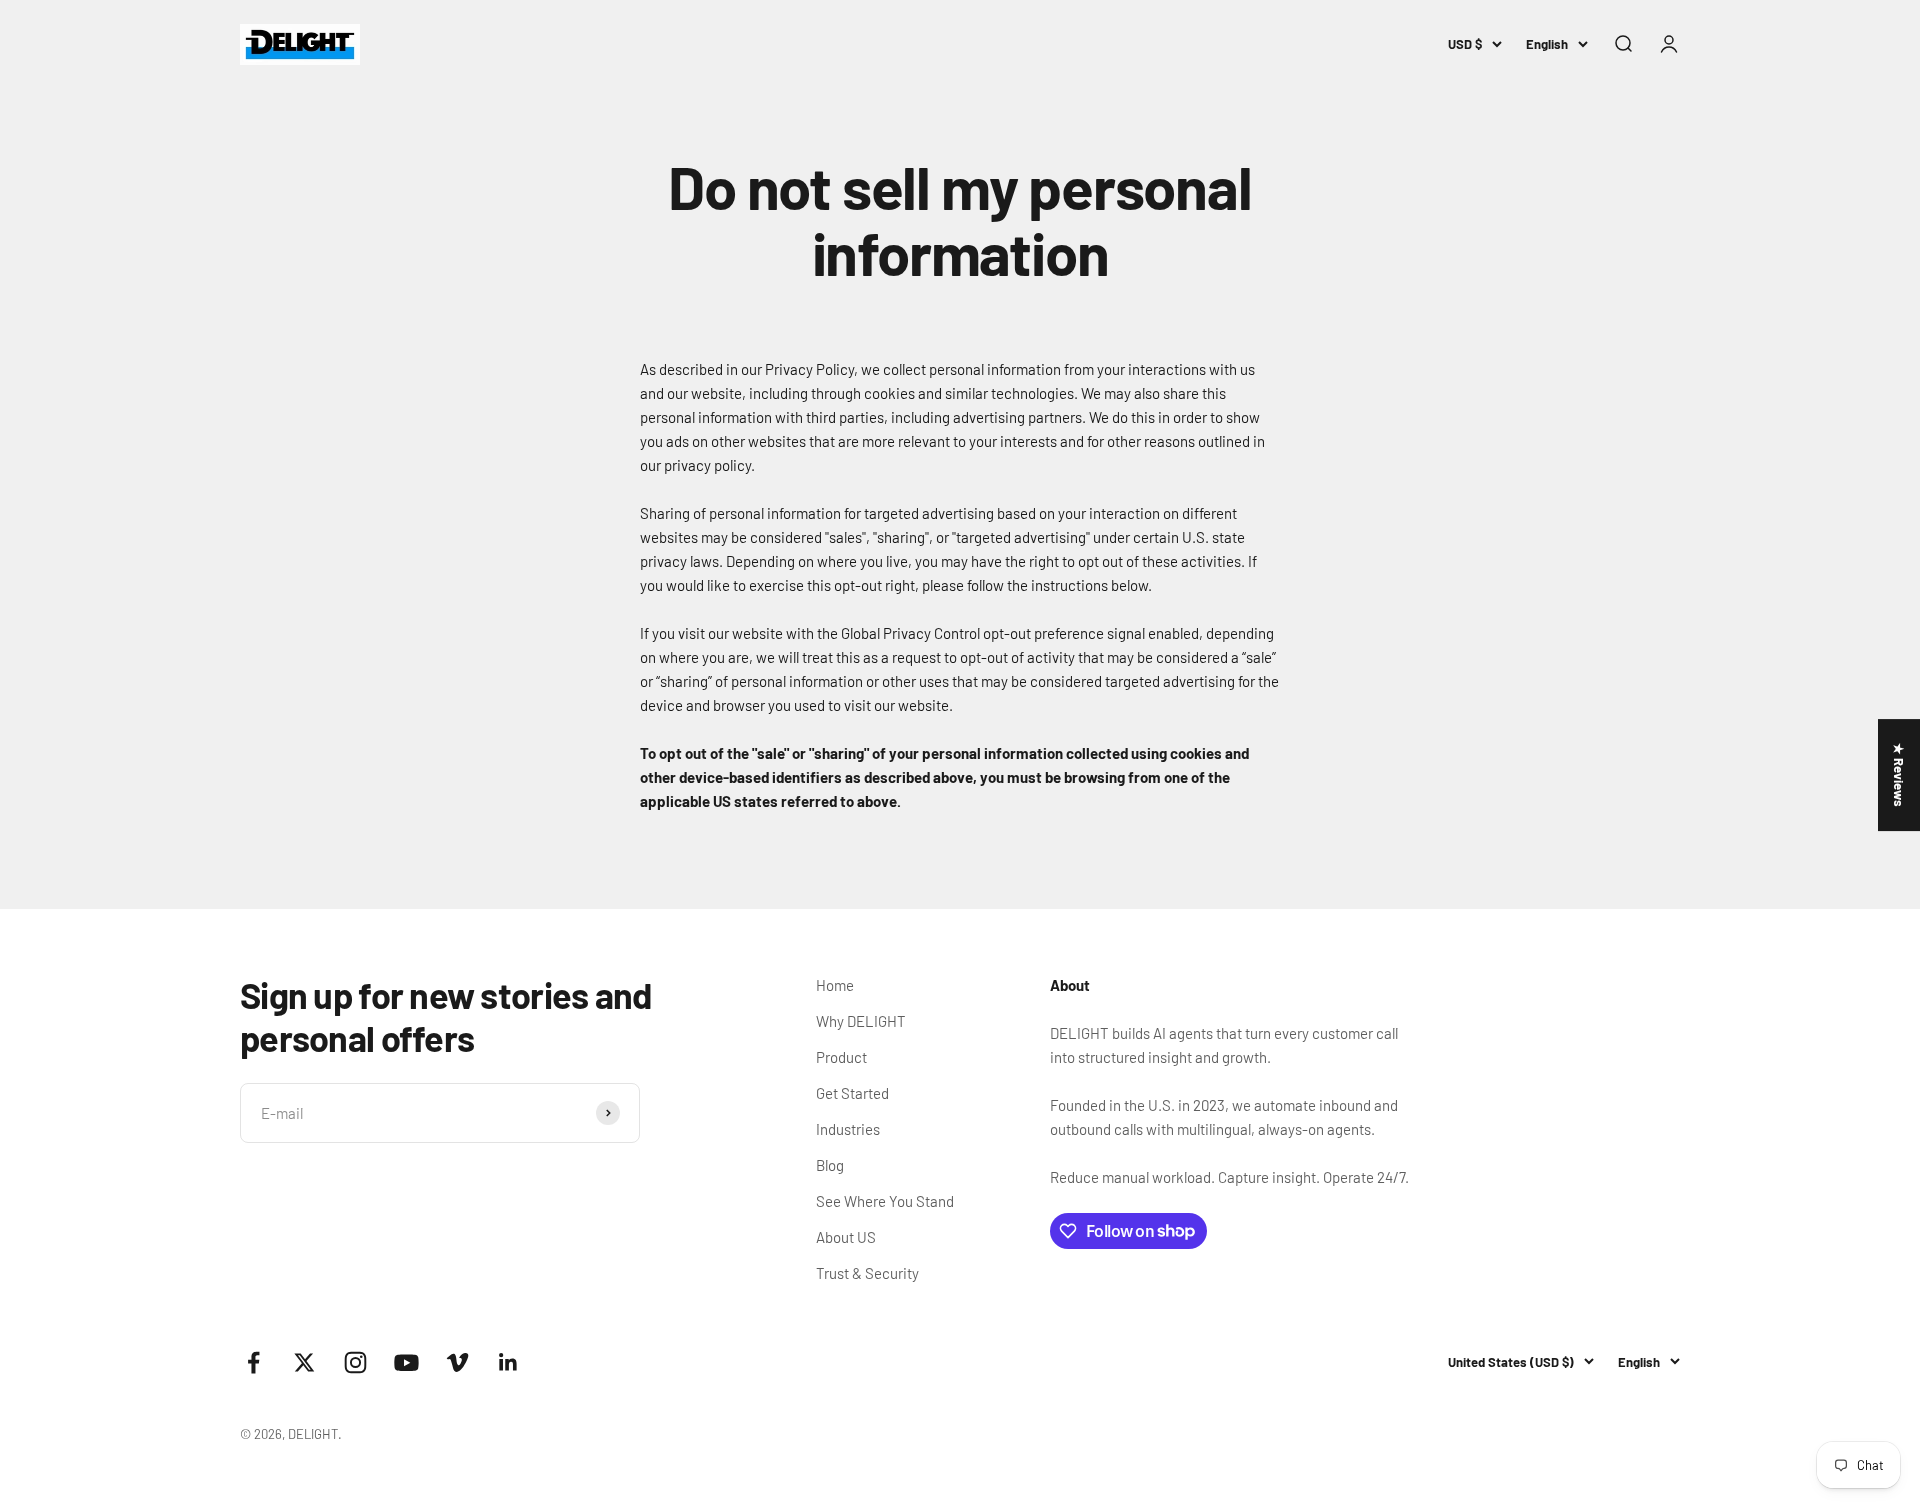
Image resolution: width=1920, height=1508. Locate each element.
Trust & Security (867, 1273)
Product (841, 1057)
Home (835, 985)
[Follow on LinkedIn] (508, 1362)
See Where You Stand (885, 1201)
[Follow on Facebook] (253, 1362)
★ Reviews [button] (1899, 775)
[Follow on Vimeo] (457, 1362)
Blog (830, 1165)
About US (846, 1237)
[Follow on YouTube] (406, 1362)
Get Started (852, 1093)
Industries (848, 1129)
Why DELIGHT (861, 1021)
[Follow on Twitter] (304, 1362)
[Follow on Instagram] (355, 1362)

■ What needs to be done ■
Skipping every picture, reproduce the records word for word.

■ Solution to this task ■
Image resolution: width=1920, height=1508. Locate each element.
Trust & Security (867, 1273)
Product (841, 1057)
Home (835, 985)
[Follow on LinkedIn] (508, 1362)
See Where You Stand (885, 1201)
[Follow on Facebook] (253, 1362)
★ Reviews [button] (1899, 775)
[Follow on Vimeo] (457, 1362)
Blog (830, 1165)
About US (846, 1237)
[Follow on YouTube] (406, 1362)
Get Started (852, 1093)
Industries (848, 1129)
Why DELIGHT (861, 1021)
[Follow on Twitter] (304, 1362)
[Follow on Instagram] (355, 1362)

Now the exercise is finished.